The Congressman nodded soberly.

"Yes, you've got 'em going, all right," he assented.

The journalist was quick to catch the note of doubt in his friend's voice.

"I hope you're not afraid of a battle," he said, somewhat nettled.

[Pg 297]

Carlton looked at him a moment before replying. Then he spoke rather deliberately.

"No, Felix; I am not afraid of a battle. I am not afraid of war either. I went through one war, as you know, and I've got some scars on me to show for it. But there is one thing you must not forget.

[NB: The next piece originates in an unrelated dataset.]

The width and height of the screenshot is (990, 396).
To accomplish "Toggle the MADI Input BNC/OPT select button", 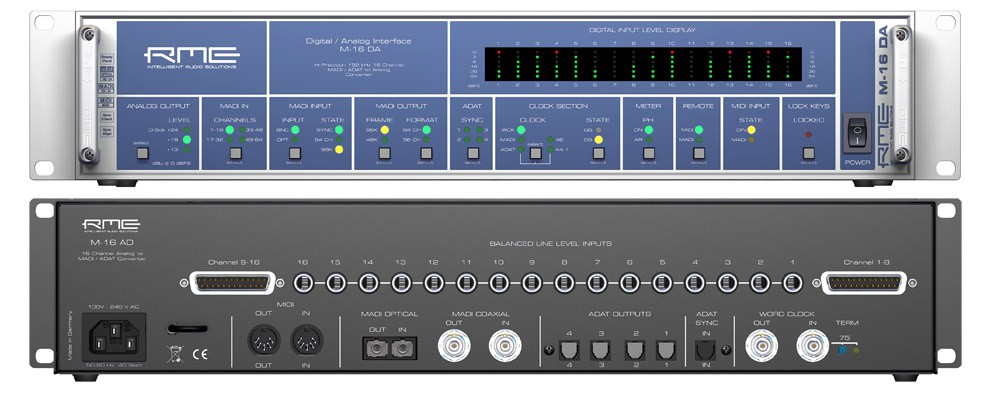I will point(294,152).
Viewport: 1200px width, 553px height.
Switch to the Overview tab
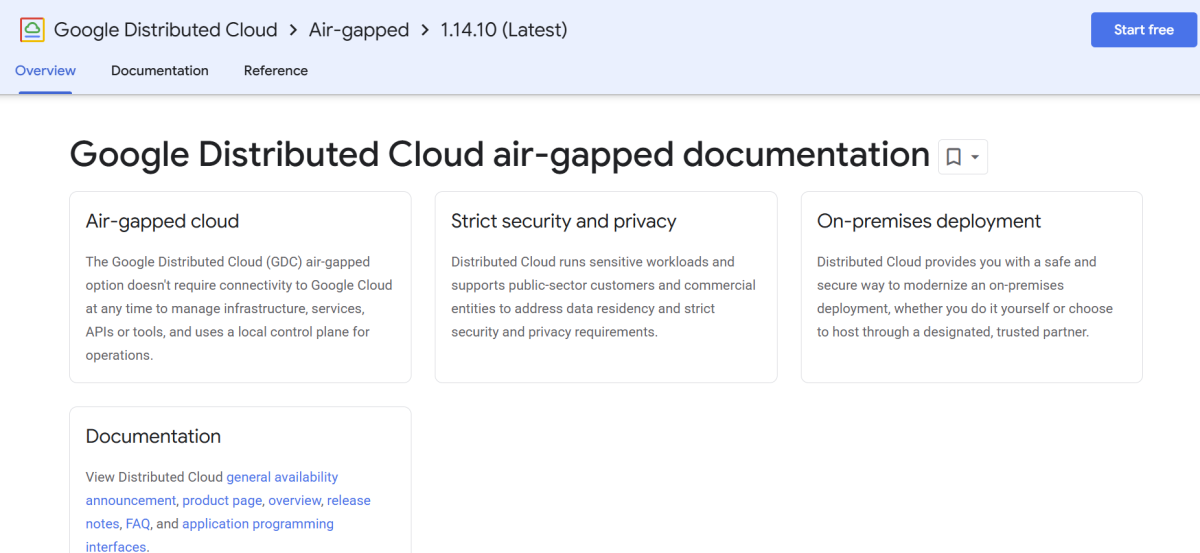45,71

There is hardly ever a battle or a war without a list of killed and wounded."

Conway was disposed to be argumentative.

"That's true," he admitted, "but you will have to admit that it's a glorious thing to die in a good cause."

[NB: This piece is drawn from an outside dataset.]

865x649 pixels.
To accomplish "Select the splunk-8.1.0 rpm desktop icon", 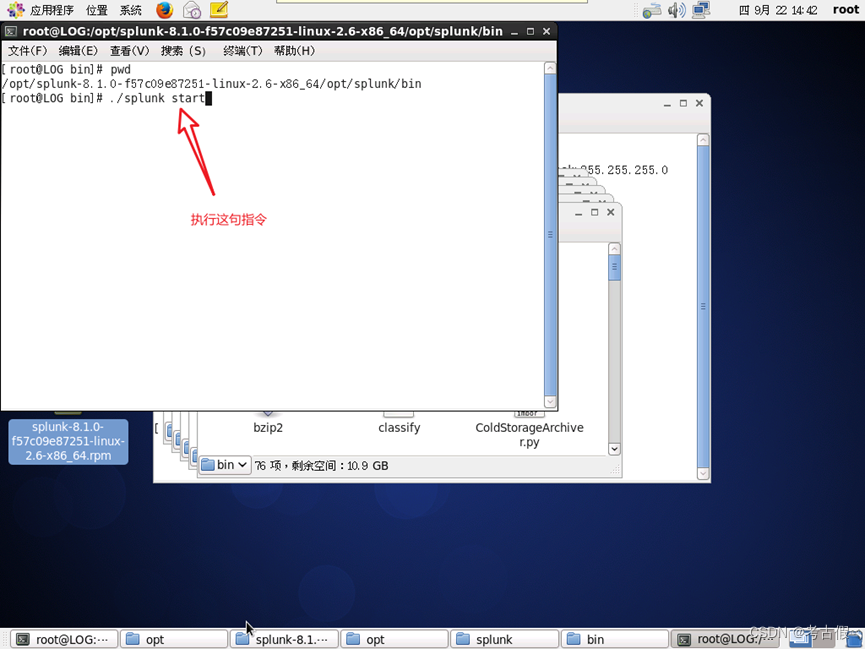I will [x=67, y=441].
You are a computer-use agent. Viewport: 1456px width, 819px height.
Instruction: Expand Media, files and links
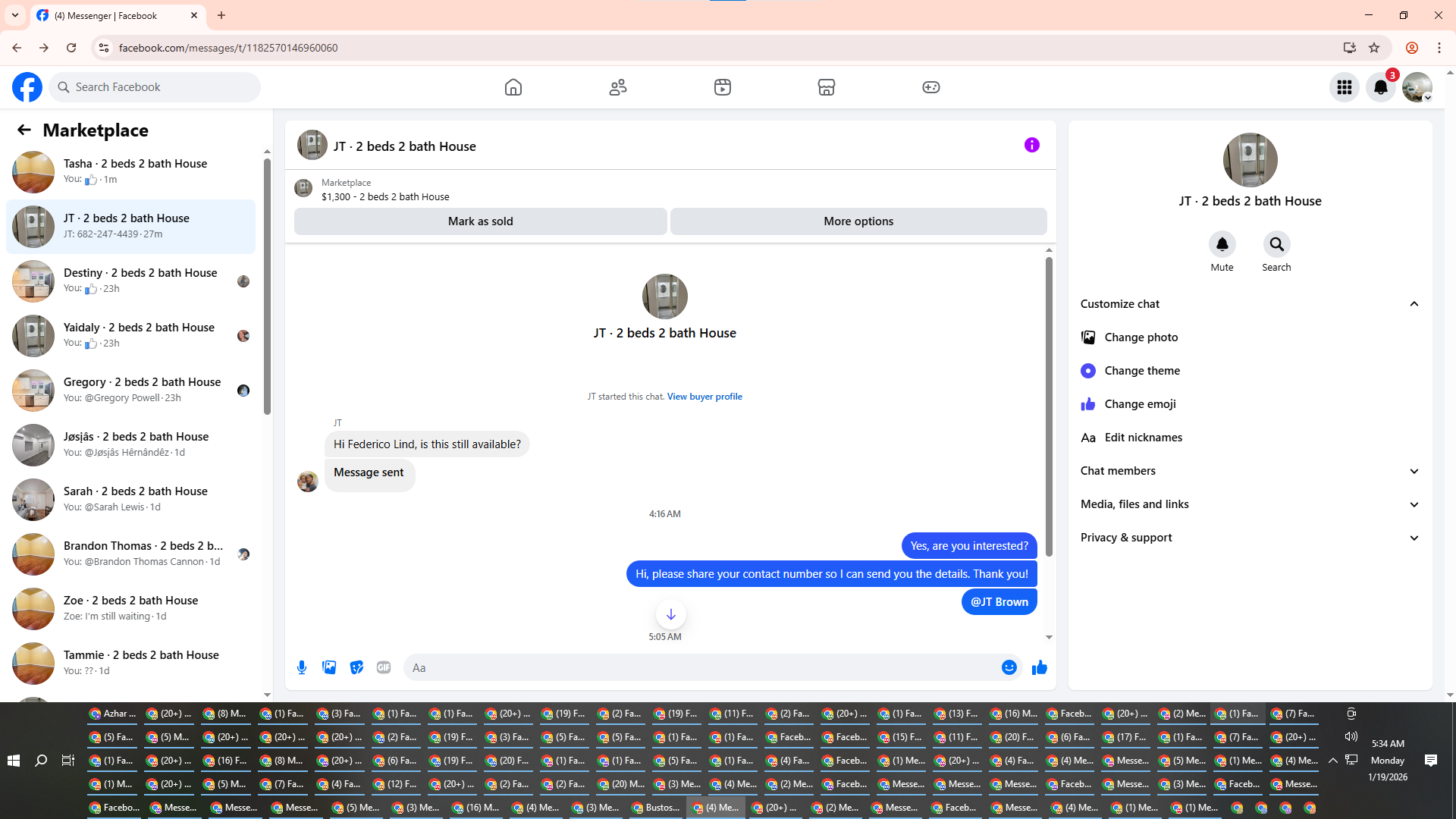[x=1414, y=504]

"It's a glorious thing for the survivors," assented the Congressman, "but I don't know how the killed and wounded feel about it."

"Your bill comes up tomorrow, I believe," he said.

"Yes," responded Mr. Carlton, "and that's what I have been thinking about all the time."

"Don't you feel sure about it?"

"I wish I could. It was all right a few weeks ago, but since this factional fight has sprung up, I hardly know where we stand. You know[Pg 298] these contests create enmities that are hard to heal. It's another case of the killed and wounded. You fellows may win your fight against Hudson and his crowd, but my poor bill for the erection of a Naval Repair Station in Cleverly may be numbered among the killed."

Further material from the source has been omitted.